(Stored items from a collection)
Content starts
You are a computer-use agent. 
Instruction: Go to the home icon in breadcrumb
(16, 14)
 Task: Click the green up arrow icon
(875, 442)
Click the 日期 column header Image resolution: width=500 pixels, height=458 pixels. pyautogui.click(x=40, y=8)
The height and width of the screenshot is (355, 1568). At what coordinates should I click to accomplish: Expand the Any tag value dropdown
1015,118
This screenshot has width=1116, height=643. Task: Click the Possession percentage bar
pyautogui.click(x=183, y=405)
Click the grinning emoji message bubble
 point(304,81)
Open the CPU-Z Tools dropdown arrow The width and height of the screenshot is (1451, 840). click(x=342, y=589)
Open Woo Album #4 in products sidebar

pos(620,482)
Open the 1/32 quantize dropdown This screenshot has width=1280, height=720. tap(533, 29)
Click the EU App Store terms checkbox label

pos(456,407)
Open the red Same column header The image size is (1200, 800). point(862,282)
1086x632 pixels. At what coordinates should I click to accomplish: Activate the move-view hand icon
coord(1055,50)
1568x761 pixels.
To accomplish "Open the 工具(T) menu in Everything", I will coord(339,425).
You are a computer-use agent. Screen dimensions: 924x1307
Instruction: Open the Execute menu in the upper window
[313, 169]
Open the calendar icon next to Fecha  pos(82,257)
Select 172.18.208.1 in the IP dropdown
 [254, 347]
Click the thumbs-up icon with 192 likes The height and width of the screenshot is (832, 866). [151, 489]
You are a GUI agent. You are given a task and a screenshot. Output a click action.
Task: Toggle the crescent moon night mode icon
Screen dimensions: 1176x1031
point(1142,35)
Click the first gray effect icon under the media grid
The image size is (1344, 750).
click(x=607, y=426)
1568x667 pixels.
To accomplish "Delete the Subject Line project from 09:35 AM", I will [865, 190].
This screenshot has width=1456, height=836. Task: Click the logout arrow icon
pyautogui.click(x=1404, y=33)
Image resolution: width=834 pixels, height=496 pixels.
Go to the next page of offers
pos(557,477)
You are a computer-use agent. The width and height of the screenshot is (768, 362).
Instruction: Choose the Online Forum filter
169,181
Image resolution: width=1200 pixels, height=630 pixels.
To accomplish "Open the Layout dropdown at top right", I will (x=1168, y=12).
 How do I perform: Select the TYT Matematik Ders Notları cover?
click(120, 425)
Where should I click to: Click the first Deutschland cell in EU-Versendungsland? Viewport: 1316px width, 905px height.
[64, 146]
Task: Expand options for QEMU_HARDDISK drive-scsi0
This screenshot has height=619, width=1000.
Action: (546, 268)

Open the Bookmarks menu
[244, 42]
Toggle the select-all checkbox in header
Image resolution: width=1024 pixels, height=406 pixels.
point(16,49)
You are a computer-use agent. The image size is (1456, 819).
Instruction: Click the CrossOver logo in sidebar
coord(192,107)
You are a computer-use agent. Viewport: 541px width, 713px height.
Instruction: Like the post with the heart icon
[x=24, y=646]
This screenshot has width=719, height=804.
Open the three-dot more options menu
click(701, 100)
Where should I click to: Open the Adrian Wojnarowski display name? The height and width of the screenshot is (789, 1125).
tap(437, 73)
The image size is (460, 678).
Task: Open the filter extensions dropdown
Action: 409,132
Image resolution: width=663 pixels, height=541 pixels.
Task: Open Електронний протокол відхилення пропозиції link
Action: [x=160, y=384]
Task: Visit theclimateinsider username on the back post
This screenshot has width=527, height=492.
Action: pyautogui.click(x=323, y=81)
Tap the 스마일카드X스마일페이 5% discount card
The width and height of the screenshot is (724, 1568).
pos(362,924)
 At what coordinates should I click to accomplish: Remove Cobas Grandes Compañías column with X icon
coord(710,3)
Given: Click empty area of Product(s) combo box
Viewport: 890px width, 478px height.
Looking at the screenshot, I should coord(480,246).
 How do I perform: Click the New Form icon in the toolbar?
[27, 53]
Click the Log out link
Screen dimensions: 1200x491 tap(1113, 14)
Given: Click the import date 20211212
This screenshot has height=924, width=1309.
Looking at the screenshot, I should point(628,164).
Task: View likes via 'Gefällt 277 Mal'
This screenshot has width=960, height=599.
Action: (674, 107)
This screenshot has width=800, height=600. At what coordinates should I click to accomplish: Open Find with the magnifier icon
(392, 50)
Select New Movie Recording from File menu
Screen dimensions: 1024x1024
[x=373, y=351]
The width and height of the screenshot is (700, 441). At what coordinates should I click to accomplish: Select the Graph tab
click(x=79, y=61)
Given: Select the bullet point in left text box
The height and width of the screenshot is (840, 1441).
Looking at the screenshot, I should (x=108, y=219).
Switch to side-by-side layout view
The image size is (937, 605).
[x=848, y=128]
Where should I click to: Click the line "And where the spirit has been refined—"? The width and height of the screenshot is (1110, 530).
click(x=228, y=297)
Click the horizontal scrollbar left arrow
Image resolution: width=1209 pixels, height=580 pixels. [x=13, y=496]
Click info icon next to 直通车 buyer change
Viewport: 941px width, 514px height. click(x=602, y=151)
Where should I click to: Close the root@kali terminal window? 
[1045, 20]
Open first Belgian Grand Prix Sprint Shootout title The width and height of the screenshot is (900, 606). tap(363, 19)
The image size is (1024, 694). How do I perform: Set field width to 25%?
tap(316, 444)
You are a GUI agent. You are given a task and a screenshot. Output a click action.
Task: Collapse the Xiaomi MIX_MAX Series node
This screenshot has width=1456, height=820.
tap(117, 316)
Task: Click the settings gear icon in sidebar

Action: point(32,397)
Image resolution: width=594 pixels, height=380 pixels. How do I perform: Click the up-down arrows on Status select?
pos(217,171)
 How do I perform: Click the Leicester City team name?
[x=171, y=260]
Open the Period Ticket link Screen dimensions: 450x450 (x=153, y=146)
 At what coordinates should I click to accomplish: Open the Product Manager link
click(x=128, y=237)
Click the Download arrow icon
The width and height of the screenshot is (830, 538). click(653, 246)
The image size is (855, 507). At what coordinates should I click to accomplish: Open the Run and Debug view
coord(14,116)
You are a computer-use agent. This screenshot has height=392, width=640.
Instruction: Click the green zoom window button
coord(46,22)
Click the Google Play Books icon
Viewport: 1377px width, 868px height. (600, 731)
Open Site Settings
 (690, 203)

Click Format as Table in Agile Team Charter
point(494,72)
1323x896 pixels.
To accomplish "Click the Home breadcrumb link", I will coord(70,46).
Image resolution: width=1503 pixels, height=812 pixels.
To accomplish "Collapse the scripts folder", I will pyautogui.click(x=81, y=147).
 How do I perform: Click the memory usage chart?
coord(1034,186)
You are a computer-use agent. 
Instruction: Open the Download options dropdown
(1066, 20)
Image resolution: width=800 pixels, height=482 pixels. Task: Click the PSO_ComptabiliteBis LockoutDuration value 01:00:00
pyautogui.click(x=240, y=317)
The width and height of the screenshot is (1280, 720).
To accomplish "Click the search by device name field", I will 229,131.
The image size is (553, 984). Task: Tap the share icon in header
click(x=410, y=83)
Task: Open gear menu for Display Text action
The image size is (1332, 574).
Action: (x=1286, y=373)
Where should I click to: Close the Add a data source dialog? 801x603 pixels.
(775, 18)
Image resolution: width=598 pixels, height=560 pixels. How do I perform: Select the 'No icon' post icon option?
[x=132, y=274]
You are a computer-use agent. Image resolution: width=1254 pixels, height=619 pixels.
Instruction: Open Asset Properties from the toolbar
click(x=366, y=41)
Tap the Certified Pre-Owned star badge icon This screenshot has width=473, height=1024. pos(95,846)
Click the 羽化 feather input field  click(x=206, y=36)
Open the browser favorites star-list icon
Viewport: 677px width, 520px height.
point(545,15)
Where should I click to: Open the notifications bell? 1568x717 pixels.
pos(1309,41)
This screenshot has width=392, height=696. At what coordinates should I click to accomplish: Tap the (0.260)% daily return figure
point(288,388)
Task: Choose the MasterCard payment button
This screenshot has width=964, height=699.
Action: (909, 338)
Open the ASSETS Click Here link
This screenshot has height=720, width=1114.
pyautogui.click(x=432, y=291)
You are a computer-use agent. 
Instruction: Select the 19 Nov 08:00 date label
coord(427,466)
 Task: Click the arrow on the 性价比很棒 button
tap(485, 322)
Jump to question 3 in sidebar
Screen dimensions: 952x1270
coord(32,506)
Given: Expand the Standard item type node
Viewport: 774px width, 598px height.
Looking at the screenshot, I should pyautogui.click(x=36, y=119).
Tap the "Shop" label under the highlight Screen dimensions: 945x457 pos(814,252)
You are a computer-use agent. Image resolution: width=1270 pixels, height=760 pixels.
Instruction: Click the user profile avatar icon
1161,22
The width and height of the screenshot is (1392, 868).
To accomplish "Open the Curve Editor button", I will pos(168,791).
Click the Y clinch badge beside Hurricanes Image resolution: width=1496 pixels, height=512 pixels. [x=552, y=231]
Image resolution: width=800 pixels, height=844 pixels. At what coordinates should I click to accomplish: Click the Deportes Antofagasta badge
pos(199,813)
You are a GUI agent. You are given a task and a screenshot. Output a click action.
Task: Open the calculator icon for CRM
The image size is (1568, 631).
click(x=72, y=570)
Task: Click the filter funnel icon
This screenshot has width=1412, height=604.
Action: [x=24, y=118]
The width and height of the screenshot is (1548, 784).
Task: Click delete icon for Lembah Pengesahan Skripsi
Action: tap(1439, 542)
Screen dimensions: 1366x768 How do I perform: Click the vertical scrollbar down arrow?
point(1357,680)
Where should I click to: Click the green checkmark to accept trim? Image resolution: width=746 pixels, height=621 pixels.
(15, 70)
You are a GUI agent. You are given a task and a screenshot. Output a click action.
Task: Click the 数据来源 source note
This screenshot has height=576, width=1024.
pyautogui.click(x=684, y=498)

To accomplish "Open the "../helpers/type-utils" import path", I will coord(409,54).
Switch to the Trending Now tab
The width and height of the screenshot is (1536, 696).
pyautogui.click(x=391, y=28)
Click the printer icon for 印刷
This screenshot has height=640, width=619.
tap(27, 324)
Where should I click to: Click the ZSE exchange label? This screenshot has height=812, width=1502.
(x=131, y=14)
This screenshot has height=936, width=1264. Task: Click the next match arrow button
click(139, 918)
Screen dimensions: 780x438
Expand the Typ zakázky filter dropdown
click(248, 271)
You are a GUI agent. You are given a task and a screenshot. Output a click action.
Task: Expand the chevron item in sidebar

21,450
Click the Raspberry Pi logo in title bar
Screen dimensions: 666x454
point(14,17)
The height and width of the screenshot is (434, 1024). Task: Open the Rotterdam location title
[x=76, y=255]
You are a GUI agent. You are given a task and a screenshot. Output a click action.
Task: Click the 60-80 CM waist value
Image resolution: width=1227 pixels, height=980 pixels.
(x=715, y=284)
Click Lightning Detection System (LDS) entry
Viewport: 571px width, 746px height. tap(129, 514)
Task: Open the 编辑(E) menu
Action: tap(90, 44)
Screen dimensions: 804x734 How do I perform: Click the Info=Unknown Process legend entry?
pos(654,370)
Content ends
**Goal of the exercise:**
Each line above that contains the string "likes" should be identified and copied.

**Final answer:**
Click the thumbs-up icon with 192 likes The height and width of the screenshot is (832, 866). [151, 489]
Task: View likes via 'Gefällt 277 Mal'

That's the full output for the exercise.